Due to its development ease and flexible data processing, Spark has taken off in the open source community and across customer use cases. It is the most active project in the Apache Software Foundation (ASF), with more than 800 developers from more than 200 companies, and IBM is spending huge sums on initiatives surrounding it. Cloudera’s team of Spark committers have been actively driving the enterprise capabilities of Spark and uniting Spark within Hadoop to meet customer needs and further production adoption, according to the company, which has provided a related infographic.

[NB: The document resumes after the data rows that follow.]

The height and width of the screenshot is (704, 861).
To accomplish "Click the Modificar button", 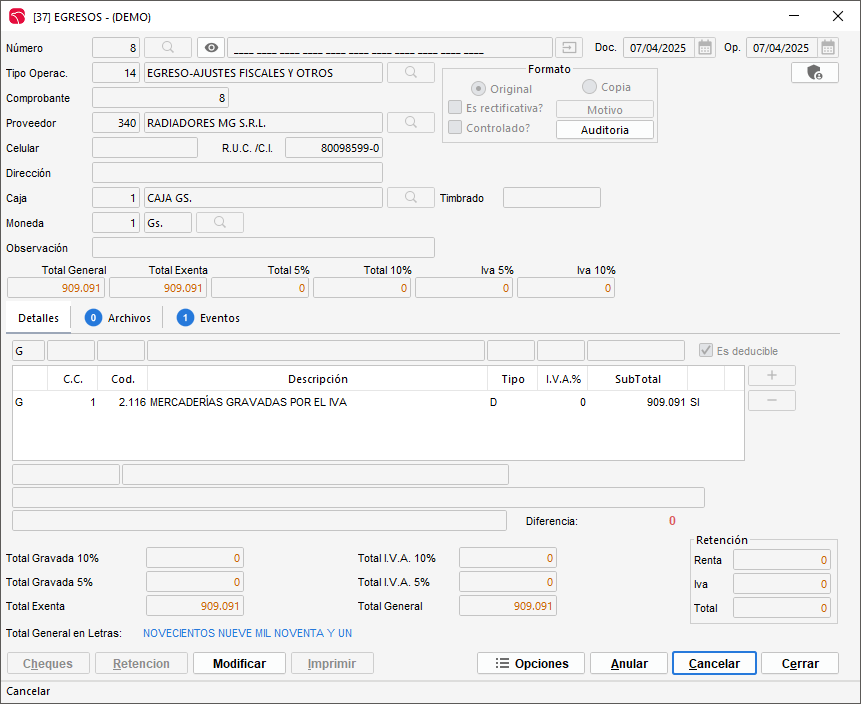I will pyautogui.click(x=239, y=664).
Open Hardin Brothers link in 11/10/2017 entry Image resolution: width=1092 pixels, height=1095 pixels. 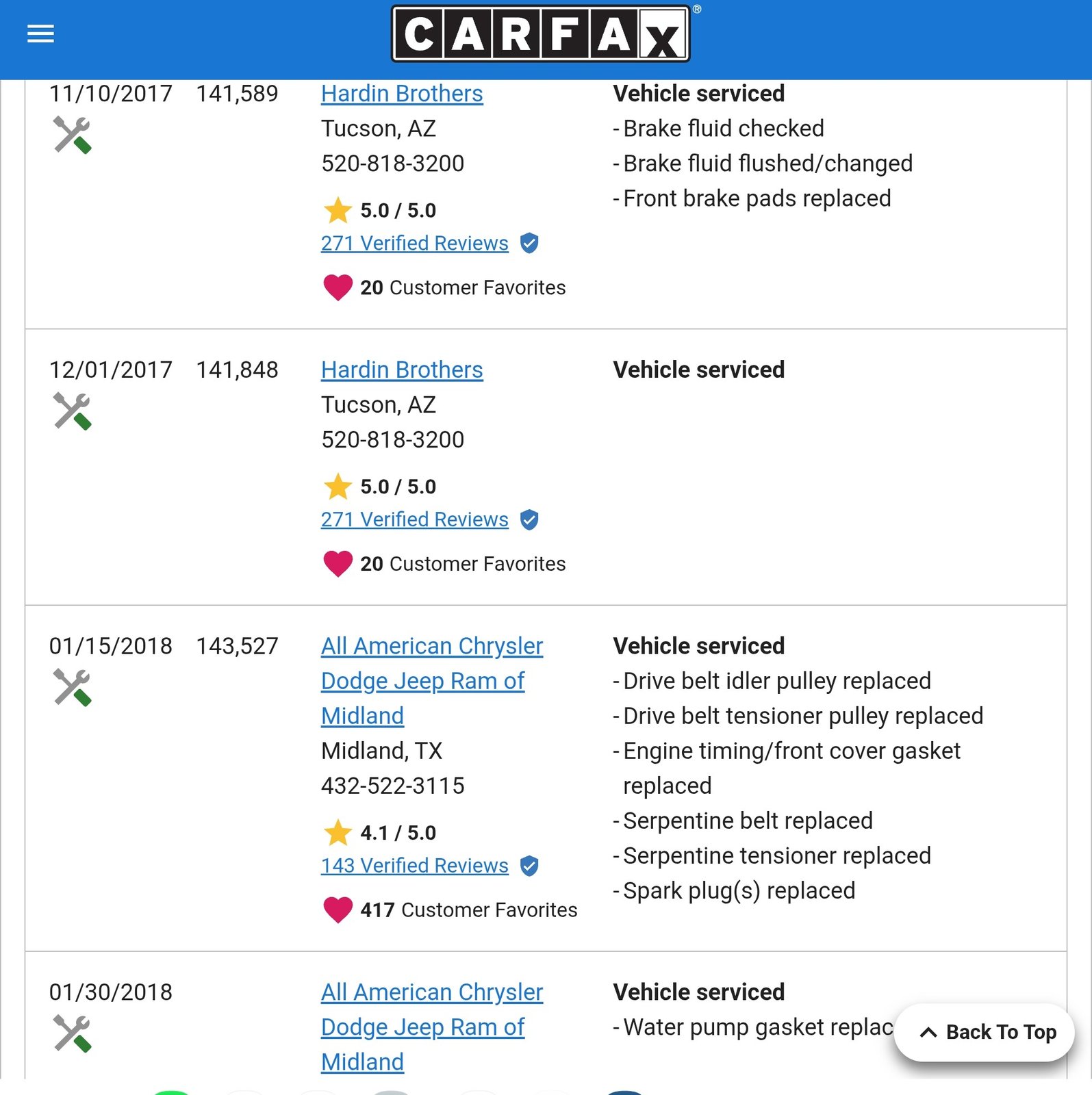click(402, 94)
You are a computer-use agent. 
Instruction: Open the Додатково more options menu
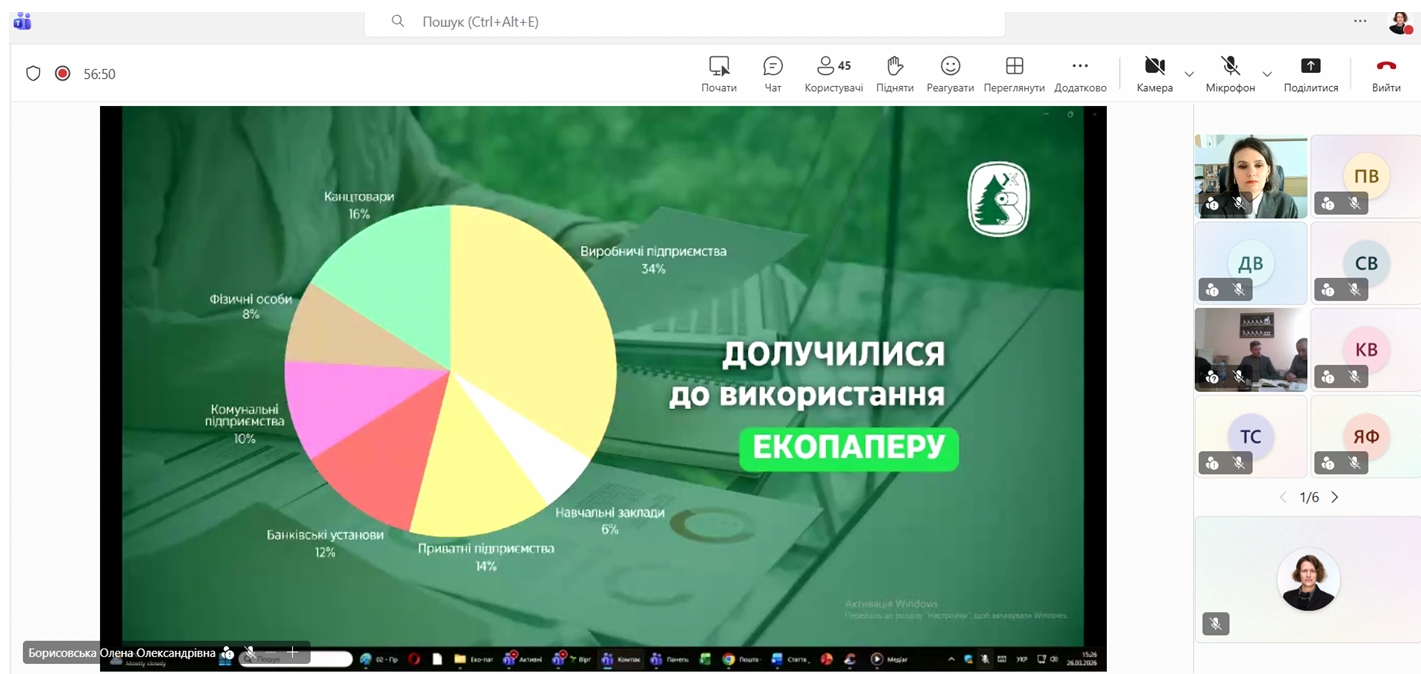coord(1080,74)
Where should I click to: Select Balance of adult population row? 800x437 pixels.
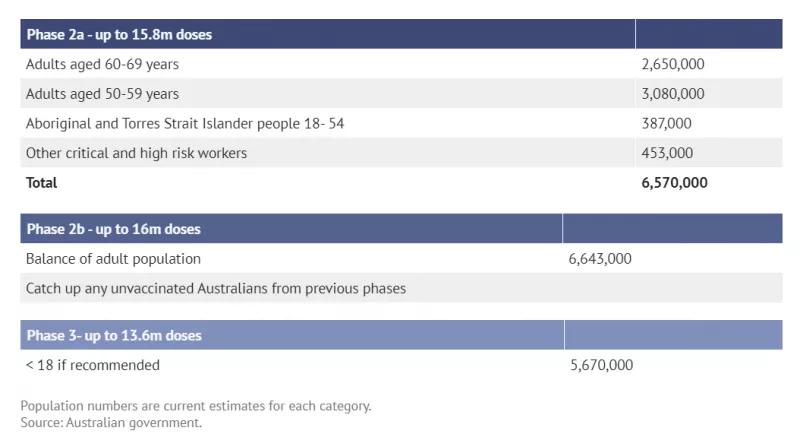click(401, 259)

”The embrace of Spark by the developer community and Cloudera’s efforts in the past year to drive its mainstream adoption have been nothing short of remarkable,” said Doug Cutting, chief architect at Cloudera. “With the most customers running Spark with Hadoop, we have already made impressive strides in furthering the enterprise capabilities of Spark for Hadoop deployments across industries and use cases. With the addition of Spark SQL and MLlib to Cloudera’s platform, and a clear roadmap with the One Platform Initiative, Spark adoption will continue to soar for batch, streaming, and machine learning use cases.”

Over the past year, Cloudera claims that it has made significant strides in maturing Spark to address a wider range of data processing use cases, including end-to-end Internet of Things (IoT) applications, simpler batch processing, and native machine learning.